ECLI:NL:RVS:2018:4128
Raad van State
- Hoger beroep
- Rechtspraak.nl
Voorlopige voorziening in asielzaak tegen staatssecretaris van Justitie en Veiligheid
In deze zaak heeft de voorzieningenrechter van de Afdeling bestuursrechtspraak van de Raad van State op 17 december 2018 uitspraak gedaan in een verzoek om een voorlopige voorziening. De zaak betreft een hoger beroep van de staatssecretaris van Justitie en Veiligheid tegen een uitspraak van de rechtbank Den Haag, zittingsplaats Arnhem, van 10 oktober 2018. De rechtbank had de aanvraag van een vreemdeling voor een verblijfsvergunning asiel voor bepaalde tijd gegrond verklaard en het besluit van de staatssecretaris van 7 november 2018 vernietigd. De staatssecretaris werd opgedragen binnen drie maanden een nieuw besluit te nemen.
De staatssecretaris heeft tegen deze uitspraak hoger beroep ingesteld en verzocht om een voorlopige voorziening. De voorzieningenrechter heeft overwogen dat het verzoek geen verdere strekking heeft dan te bepalen dat de staatssecretaris in afwachting van de uitspraak op het hoger beroep geen gevolg hoeft te geven aan de aangevallen uitspraak. De voorzieningenrechter heeft geconcludeerd dat het niet aannemelijk is dat de aangevallen uitspraak in hoger beroep in stand zal blijven, en heeft daarom het verzoek als kennelijk gegrond toegewezen.
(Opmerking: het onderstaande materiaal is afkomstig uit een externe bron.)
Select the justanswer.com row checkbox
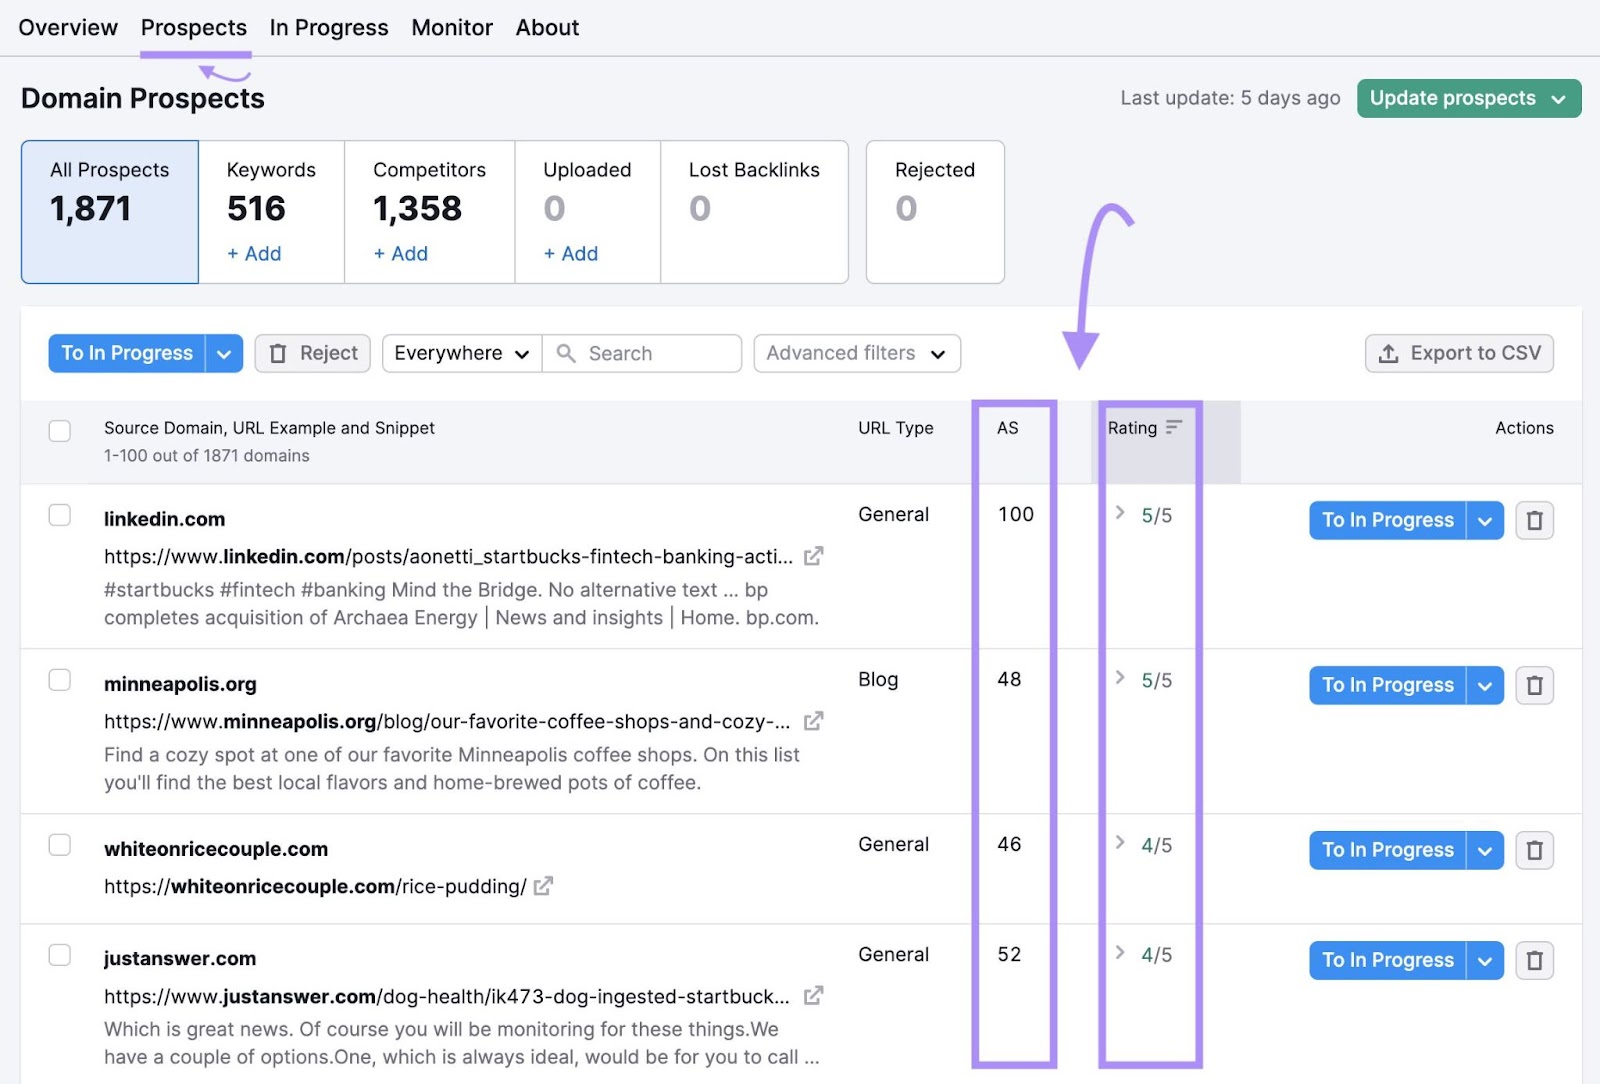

De voorzieningenrechter heeft bepaald dat de staatssecretaris van Justitie en Veiligheid geen uitvoering hoeft te geven aan de uitspraak van de rechtbank totdat de Afdeling op het hoger beroep heeft beslist. Er is geen aanleiding voor een proceskostenveroordeling. De uitspraak is openbaar uitgesproken op 17 december 2018.